● **EXERCISE PROMPT**
Starting at the line with "Click the App.js" in it, reproduce each line below through the last one, exactly, and include nothing else.

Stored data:
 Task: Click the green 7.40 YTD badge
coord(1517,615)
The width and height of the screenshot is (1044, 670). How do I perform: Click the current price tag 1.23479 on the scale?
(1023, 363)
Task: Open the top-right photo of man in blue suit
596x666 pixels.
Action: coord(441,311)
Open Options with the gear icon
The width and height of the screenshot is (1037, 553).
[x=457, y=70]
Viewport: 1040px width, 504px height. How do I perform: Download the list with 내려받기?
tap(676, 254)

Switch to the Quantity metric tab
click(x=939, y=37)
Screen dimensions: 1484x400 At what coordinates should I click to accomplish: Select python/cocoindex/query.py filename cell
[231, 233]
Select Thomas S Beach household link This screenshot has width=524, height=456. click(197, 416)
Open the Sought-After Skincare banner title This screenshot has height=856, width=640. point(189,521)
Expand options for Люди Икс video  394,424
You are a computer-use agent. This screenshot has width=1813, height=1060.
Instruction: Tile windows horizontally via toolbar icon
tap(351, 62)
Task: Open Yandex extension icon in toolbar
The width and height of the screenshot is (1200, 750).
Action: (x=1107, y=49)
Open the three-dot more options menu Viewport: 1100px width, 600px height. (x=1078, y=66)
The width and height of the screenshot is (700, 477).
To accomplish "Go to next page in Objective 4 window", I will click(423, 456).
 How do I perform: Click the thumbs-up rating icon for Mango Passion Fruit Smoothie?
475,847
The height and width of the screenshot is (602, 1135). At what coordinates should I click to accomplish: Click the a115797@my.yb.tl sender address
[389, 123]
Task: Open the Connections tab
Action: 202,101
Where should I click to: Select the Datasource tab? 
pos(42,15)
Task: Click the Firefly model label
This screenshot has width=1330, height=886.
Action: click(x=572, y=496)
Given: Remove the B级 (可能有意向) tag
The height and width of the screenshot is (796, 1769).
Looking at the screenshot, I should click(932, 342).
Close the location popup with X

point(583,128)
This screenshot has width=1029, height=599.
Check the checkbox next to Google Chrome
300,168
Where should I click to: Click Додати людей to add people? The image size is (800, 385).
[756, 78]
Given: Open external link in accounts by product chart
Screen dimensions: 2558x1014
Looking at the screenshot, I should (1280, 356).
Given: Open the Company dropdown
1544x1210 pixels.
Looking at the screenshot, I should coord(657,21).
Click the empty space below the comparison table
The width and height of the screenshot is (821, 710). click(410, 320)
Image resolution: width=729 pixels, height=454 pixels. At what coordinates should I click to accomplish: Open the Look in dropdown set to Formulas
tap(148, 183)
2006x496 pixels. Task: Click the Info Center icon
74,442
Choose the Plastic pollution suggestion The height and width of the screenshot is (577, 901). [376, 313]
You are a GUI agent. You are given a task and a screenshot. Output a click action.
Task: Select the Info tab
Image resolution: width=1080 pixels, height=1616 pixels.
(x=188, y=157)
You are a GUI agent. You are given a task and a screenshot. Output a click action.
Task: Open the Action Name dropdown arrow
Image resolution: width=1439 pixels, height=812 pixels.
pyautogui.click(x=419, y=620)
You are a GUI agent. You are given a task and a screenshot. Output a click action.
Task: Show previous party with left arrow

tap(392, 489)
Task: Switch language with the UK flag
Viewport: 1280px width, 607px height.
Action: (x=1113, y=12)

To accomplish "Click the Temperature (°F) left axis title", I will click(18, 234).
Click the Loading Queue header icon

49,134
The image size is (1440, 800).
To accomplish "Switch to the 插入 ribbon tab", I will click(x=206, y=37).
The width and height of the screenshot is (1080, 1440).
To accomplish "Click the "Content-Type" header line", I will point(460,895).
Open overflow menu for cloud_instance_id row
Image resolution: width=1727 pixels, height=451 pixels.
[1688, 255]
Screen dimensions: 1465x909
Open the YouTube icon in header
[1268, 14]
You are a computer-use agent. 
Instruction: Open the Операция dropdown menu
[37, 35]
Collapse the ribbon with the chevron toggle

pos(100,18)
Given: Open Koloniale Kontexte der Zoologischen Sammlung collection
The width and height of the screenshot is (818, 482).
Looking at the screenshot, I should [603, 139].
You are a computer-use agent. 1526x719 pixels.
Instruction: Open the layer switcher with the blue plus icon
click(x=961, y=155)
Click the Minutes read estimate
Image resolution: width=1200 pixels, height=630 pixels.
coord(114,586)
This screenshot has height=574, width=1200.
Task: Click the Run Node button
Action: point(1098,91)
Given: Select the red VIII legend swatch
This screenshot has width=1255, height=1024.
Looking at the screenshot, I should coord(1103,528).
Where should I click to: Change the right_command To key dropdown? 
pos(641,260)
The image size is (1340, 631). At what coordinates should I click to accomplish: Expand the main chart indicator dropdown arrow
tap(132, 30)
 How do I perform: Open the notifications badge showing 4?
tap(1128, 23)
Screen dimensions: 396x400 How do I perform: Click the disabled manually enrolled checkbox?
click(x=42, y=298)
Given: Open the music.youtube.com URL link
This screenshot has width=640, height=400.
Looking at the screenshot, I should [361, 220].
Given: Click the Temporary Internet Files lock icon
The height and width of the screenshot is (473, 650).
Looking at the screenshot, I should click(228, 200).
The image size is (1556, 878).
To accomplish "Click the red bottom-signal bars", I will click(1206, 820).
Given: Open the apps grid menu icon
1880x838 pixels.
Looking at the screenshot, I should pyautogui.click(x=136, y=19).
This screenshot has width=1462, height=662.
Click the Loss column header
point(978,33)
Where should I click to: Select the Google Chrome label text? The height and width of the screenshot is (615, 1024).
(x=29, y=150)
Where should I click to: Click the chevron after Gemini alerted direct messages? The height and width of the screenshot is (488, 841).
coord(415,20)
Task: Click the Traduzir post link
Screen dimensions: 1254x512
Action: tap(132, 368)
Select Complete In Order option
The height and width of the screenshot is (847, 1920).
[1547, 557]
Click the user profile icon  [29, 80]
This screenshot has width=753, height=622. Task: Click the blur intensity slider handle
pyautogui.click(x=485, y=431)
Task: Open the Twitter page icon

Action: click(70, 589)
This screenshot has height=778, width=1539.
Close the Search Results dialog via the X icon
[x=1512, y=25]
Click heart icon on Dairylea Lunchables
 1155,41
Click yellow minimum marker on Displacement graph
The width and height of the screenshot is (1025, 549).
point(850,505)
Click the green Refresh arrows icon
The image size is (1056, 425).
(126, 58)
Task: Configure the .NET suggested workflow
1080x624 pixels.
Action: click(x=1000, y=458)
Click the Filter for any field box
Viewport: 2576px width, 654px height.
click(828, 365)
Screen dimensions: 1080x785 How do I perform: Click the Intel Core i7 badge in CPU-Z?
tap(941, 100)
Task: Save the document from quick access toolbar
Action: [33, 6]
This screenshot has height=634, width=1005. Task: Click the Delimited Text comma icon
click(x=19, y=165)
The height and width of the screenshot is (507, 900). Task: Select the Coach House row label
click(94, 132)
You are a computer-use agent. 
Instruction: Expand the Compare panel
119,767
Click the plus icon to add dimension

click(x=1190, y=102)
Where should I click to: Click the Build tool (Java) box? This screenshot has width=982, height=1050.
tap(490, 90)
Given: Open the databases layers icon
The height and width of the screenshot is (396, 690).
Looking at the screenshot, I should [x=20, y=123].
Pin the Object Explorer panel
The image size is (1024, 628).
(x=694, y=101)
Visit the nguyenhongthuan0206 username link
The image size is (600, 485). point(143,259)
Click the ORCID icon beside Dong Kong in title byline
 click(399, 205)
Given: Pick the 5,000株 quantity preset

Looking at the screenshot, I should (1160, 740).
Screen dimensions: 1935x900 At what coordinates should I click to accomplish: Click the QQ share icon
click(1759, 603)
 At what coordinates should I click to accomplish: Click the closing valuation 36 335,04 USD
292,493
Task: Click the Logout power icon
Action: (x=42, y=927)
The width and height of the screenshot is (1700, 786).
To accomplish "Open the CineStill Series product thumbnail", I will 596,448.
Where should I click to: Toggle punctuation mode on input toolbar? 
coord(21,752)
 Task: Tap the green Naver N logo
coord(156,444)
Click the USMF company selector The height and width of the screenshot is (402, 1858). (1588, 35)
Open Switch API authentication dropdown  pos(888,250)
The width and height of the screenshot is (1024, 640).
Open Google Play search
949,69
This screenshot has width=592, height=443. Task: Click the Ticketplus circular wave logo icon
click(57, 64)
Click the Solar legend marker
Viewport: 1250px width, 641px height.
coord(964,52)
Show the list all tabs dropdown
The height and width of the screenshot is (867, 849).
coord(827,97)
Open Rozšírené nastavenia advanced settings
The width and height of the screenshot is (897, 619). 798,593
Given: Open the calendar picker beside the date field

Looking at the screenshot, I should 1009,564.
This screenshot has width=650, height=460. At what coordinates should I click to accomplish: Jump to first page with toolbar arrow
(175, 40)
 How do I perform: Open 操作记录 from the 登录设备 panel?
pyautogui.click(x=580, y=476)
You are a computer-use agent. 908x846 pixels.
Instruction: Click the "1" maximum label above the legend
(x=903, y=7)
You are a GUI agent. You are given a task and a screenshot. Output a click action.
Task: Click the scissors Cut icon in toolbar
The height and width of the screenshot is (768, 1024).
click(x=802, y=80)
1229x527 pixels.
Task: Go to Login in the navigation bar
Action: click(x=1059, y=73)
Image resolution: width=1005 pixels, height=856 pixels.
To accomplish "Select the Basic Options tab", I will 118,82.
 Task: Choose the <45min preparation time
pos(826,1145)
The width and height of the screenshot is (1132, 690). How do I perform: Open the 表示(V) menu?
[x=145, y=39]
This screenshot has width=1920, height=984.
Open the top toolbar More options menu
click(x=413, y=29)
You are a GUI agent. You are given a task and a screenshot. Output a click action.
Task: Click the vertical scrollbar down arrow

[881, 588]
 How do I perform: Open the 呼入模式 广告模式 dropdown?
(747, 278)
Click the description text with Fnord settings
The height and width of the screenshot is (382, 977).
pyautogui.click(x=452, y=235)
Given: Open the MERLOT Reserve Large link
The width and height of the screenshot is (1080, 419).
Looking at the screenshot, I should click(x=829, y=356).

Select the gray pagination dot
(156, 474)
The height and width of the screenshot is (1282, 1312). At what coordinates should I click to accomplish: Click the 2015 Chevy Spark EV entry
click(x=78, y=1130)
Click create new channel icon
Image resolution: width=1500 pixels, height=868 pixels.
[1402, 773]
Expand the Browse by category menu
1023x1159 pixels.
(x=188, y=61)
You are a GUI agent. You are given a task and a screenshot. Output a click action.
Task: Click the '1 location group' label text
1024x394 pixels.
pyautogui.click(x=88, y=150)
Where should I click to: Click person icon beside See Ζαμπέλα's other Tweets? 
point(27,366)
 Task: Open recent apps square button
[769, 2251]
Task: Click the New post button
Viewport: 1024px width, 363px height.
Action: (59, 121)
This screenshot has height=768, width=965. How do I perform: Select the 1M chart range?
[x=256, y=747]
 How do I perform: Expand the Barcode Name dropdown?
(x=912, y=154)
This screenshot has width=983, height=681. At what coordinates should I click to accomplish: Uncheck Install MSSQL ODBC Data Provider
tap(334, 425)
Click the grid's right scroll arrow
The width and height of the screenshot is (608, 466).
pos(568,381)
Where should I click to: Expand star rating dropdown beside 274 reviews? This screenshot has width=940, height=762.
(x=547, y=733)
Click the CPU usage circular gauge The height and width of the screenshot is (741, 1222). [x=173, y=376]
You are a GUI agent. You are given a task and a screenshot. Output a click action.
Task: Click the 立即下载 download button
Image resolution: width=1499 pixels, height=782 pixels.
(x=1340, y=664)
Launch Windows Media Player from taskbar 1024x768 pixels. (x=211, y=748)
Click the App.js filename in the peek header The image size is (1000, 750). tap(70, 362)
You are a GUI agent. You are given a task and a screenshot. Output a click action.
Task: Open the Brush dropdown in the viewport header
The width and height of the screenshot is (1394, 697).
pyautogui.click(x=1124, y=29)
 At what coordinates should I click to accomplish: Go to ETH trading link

● **RESULT**
Click the App.js filename in the peek header The image size is (1000, 750). tap(70, 362)
You are a GUI agent. You are given a task and a screenshot. Output a click action.
Task: Open the Brush dropdown in the viewport header
The width and height of the screenshot is (1394, 697).
pyautogui.click(x=1124, y=29)
 At what coordinates should I click to accomplish: Go to ETH trading link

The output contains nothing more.